'Ey Halkım' Muhabbeti
Namık Kemal, hani şu milliyetçilik bilincini 'Jön Türklere' aşılyan 'Vatan Şairi', 'Vatan Yahut Silistre' unutulmaz dramasının yazarını kim hatırlamaz. Hadi diyelim tarihsel rolünü unuttunuz, mutlaka okul sıralarının muzur fıkralarından hatırlarsınız.
Osmanlıda alışılmamış, yadırganan üslupla faaliyetlerine ve yayınına devam eden genç şair Namık Kemal tüm uyarılara rağmen kendini frenlemeyince sonunda sürgüne ( hem de ikinci defa ) gönderilir.
Sirkeci rıhtımında kendisini Kıbrıs'a götürecek vapuru beklerken yanında uğurlamaya gelen sadece bir avuç arkadaşı vardır. Namık Kemal'in gözleri ısrarla etrafta dolaşmaktadır. Sonunda dayanamaz arkadaşlarından birine ' Nerde bu halk, yahu ?' diye sorar.
İşte Türkiyeli aydının acizliğini ve saftarozluğunu içeren soru budur. ' Nerde bu halk ?'
Soru sorulduğu zaman sene 1873, henüz Mustafa Kemal doğmamış. Şimdi geldik 2016'ya. Bakıyorum görünümü yerinde, ağzı laf yapan, dili mürekkep yalamış, eli kalem tutan zatı muhteremler. ' Ey Halkım can damarın kesiliyor' ' Ey Halkım Uyan' ' Ey Halkım kandırılıyorsun' şeklinde tek taraflı manzumeler döşemekteler. Tek taraflı bir kabullenme varsıyımı.
Bu soru, bu tarz ve bu basit 'ım' eki aslında tüm sorunların cevabını içermekte.
'Halkım' lafı öncelikle bir sahiplenmeyi içerir. 'Evim', 'arabam', 'malım' gibi.
Seçilmemiş, seçime girmemiş, entelektüel sırça köşkünde oturarak ahkam kesen sahiplenme 150 sene sonra bile güncelliğini koruyor.
Bugün baktığımızda tepeden inme reformlarla, elitist yaklaşımla, en iyisini ben bilirim tavırlarıyla bir yere gidilmediği ortada.
Halkı tanımadan 'halkım' sahiplenmesini temel almak, entelektüel bağnazlığın ruhunu oluşturmakta.
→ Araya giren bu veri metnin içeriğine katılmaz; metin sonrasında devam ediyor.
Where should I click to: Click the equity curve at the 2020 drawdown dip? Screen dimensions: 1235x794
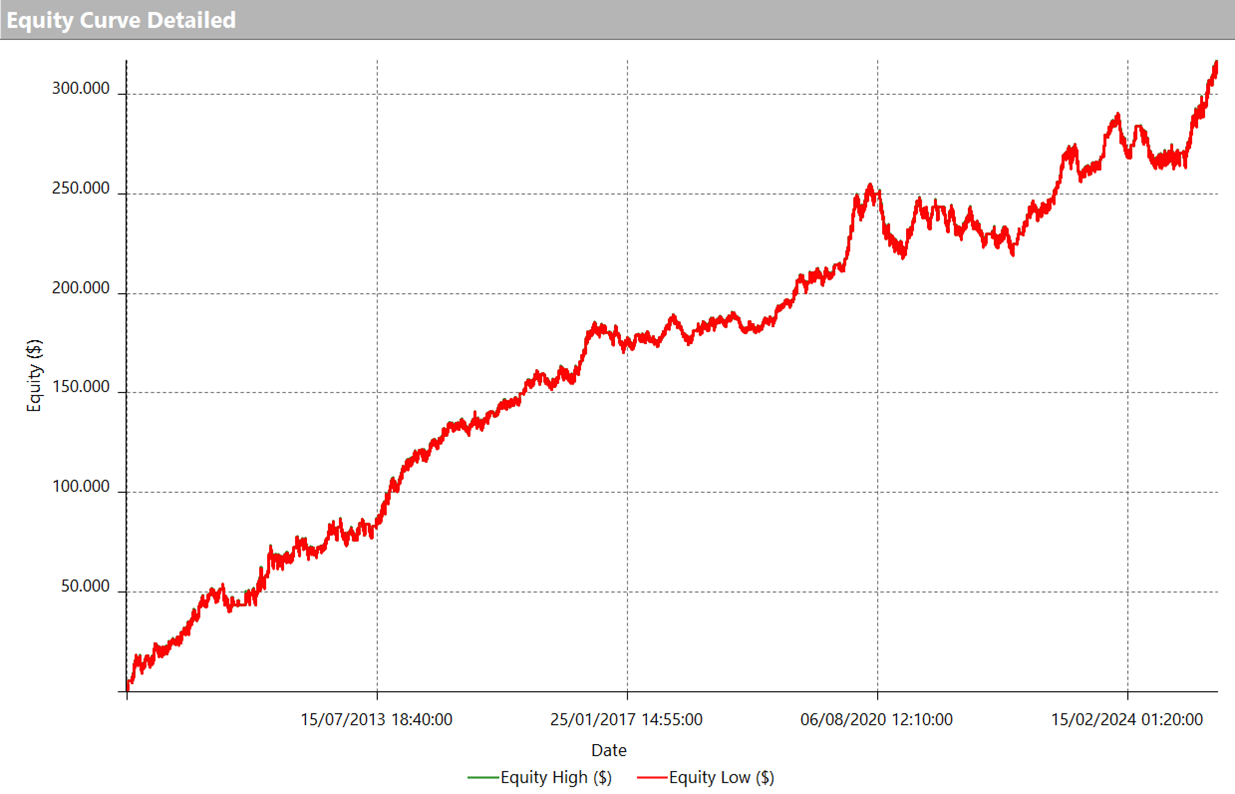coord(904,257)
Bu coğrafyada halk kimdir, devlet nedir, sınıf nedir hatta bir adım daha öteye gidereksek, sınıf var mıdır ? Devlet var mıdır ? Halk var mıdır ? Sorularınıda sormamızı gerektirmekte.
Evet bir halk var ama hala Osmanlı tabası olmaktan çıkmamış bir ahali olarak var. Osmanlılıktan çıkmamış çünkü beklentisi ' Kerim' devlet. Devlet kerim olabilmiş mi ? Hayır.
Evet bir devlet var ama ne Batı tarifine ne de Marksist tarife uymakta. Olsa olsa Osmanlının 'Mamur Devlet' kavramına daha yakın.
Toprağa dayalı aristokrasi olmadığına göre sınıfsal yapıda bu toprağa özgü, üç kuşakta bir tepe taklak olan çakma elit güruhu.
Ey Entellektüellim gel yapma. Sen önce bu coğrafyayı tanı. Tarihsel süreçin dinamiklerini anla, bu toprakların 'Doğu-Batı Çatışmasının' bin yıldır kesintisiz süren sürtüşmenin ev sahibi olduğunu bil, ondan sonra konuş.